Frontotemporal dementia is the disintegration of the frontal and temporal lobes of the brain. These are the centers for language, movement, and memory. This is the type of dementia Mom has. From the beginning, before any of us knew there was anything wrong, her language was affected. She had trouble finding the right word. She repeated the same stories over and over. All things which happen as we age, but the progression with FTD is more severe and debilitating.

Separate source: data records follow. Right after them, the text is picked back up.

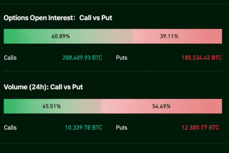Click the 45.51% percentage text

[52, 106]
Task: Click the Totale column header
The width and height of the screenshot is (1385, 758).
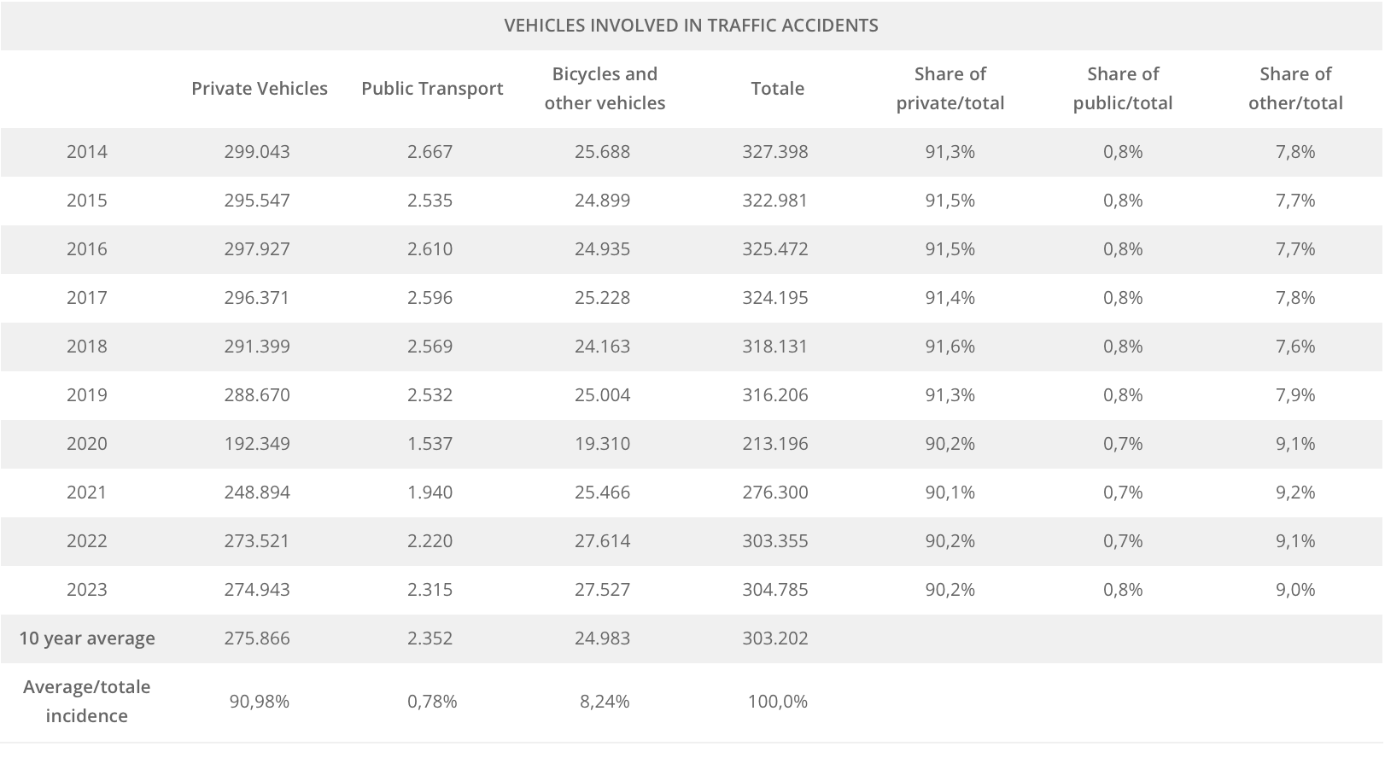Action: (777, 89)
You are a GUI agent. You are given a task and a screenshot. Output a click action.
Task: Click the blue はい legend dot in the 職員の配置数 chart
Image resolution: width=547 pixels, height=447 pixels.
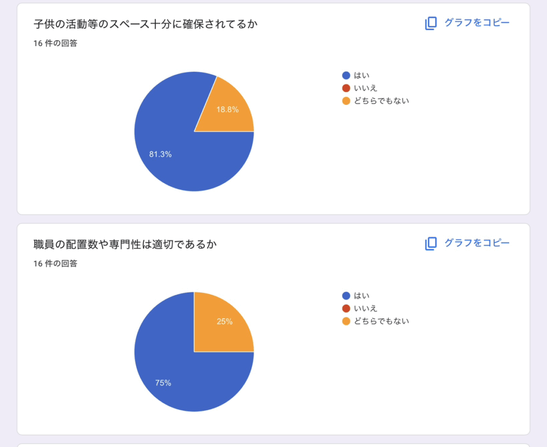pos(346,296)
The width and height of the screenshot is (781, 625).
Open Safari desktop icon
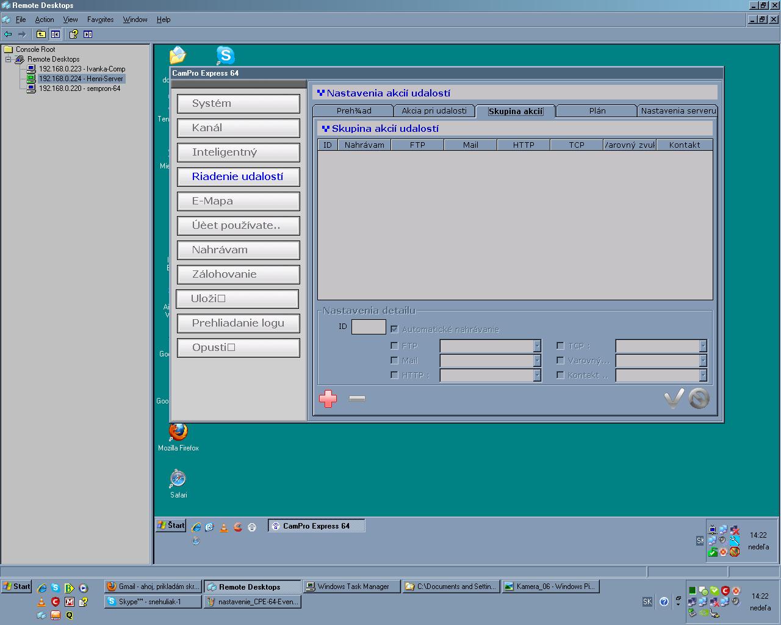[x=178, y=479]
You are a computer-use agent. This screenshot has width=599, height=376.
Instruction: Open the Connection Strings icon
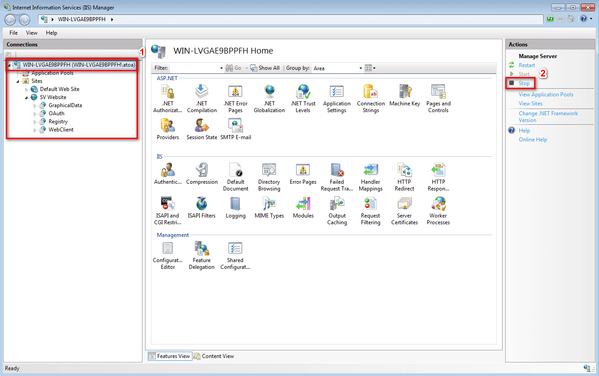[370, 93]
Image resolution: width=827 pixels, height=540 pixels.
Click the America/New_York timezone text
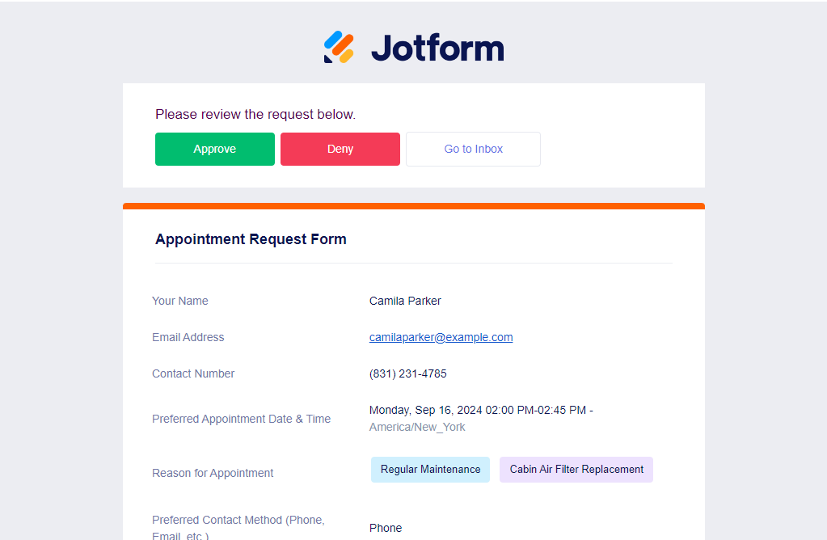tap(417, 427)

Mom first recognized her inability to find the right word, years ago. We discussed it, because it was so similar to what I experienced with chemo brain after cancer. I encouraged her to give herself some wait time, so her brain could find the word. Or to try to find a synonym since, at that point, she still knew what she was trying to say. These are strategies I used when my brain wasn’t working properly after cancer treatments. When the brain is damaged, processing time slows dramatically because of chemicals or injury or disease. Unfortunately, I am familiar with how all three of those effect the brain.

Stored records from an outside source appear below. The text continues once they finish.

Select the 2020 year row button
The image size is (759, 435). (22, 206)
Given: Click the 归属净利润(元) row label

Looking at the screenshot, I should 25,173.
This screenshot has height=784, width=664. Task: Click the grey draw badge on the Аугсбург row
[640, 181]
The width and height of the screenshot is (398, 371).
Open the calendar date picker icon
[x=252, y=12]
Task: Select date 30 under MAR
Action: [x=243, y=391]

At the beginning, Mom knew something was wrong, but the doctor said it was age. It soon became clear it was more than that. Before long, Mom didn’t think anything was wrong anymore, but the rest of us knew there was. Her memory declined rapidly, she lost her ability to follow a conversation, to write, to read, or to speak in understandable ways.

One of the most noticeable indicators of her condition is word salad, which is defined as a confused or unintelligible mixture of seemingly random words and phrases. Word salad is Mom’s way of communicating now. The most endearing thing about this is you can tell she feels she is a part of the conversation, even though you cannot understand what she is saying.

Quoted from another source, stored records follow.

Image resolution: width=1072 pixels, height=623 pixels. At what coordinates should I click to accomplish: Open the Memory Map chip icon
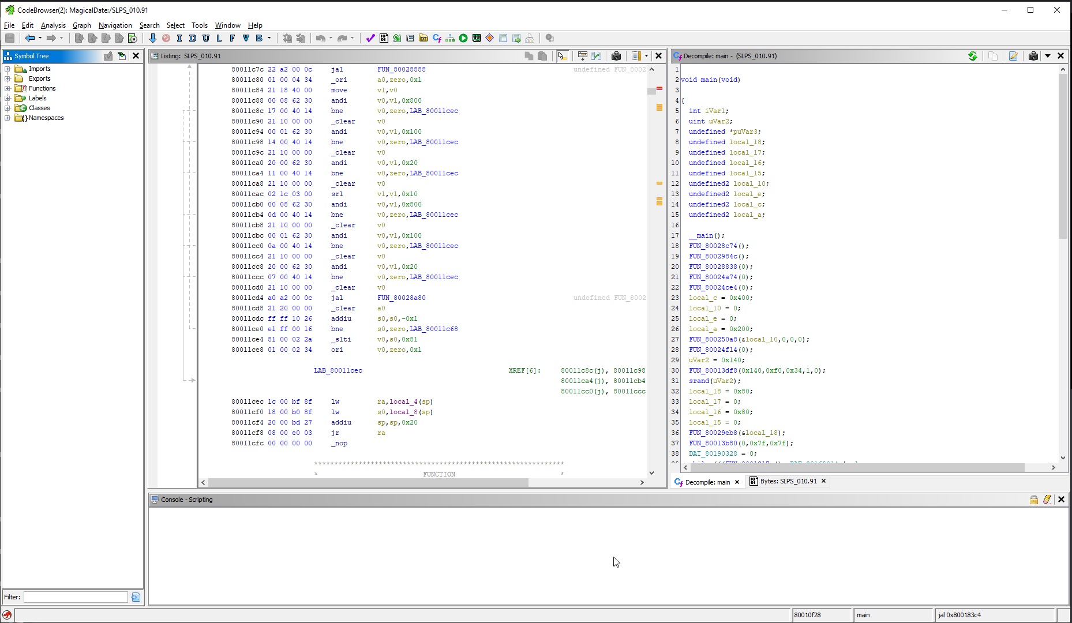477,38
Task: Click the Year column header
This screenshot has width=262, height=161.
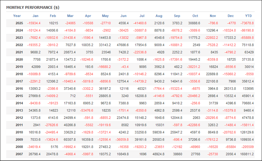Action: point(17,16)
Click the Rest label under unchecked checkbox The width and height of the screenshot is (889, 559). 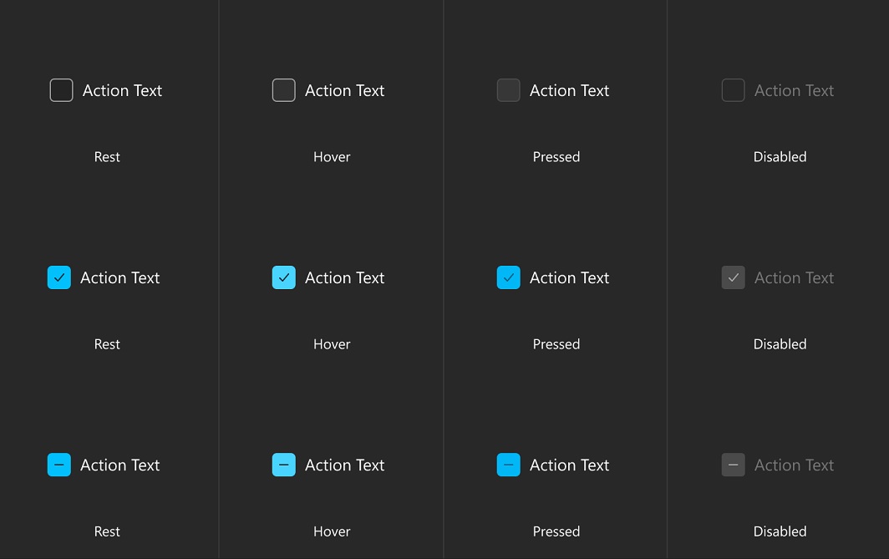(107, 157)
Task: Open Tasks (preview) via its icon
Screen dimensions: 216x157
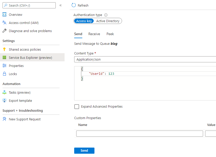Action: [4, 92]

When we go to lunch, she listens to us talk with Dad. If you ask her a question she will try to answer, but you will not understand what she is saying. There is no way to be sure if she even understood what you said. Occasionally, her eyes will connect and it appears she understood, but her response is word salad. At first this was alarming to us, as you can imagine, but we have adapted to the fact it is her way of communicating. Now, it is kind of charming. It is her way to connect.

We will be talking, and she will chime in as if she is in the conversation with us. She doesn’t understand what we say, but she tries to contribute. This is because she understands the rhythm of language. She has muscle memory enough to know conversations go back and forth. For example, we might be talking about the weather and she will say, “I’ve done that. Good. Good. Good. Over there. This and this. Like that. There is pretty. Pretty. Some of them. Yes.” And then she will laugh as if what she said makes perfect sense. We have gotten to be experts and filling in the blanks to make her feel as if we understood her. Like this, “Yes the weather is good. The flowers outside are pretty. I like them, too,” as we point out the window.

If you greet her and ask her, ‘How are you today?’ She will say ‘good’ or ‘fine’ and smile at you. Sometimes she will say “I don’t know’ which is an honest moment. Mostly, she gives one-word answers in social situations. Outside of that, word salad is her norm. It includes English words, stuttering, and some babble, all mixed together.

The thing I like most about word salad is that it shows she is engaged to some degree. She has her blank stare days, where not much is going on. However, when Dad comes in the room, she brightens up. He is like her music. When we are all together she smiles and attempts to participate. You can tell she feels comfortable with him around and is more willing to engage in attempting to talk even if we don’t understand her and she doesn’t understand us. It is a sweet part of this hard journey we are on. So much different from how she used to communicate, yet, still she is attempting to be with us as best she can. As long as she is serving it up, I will happily take word salad anytime.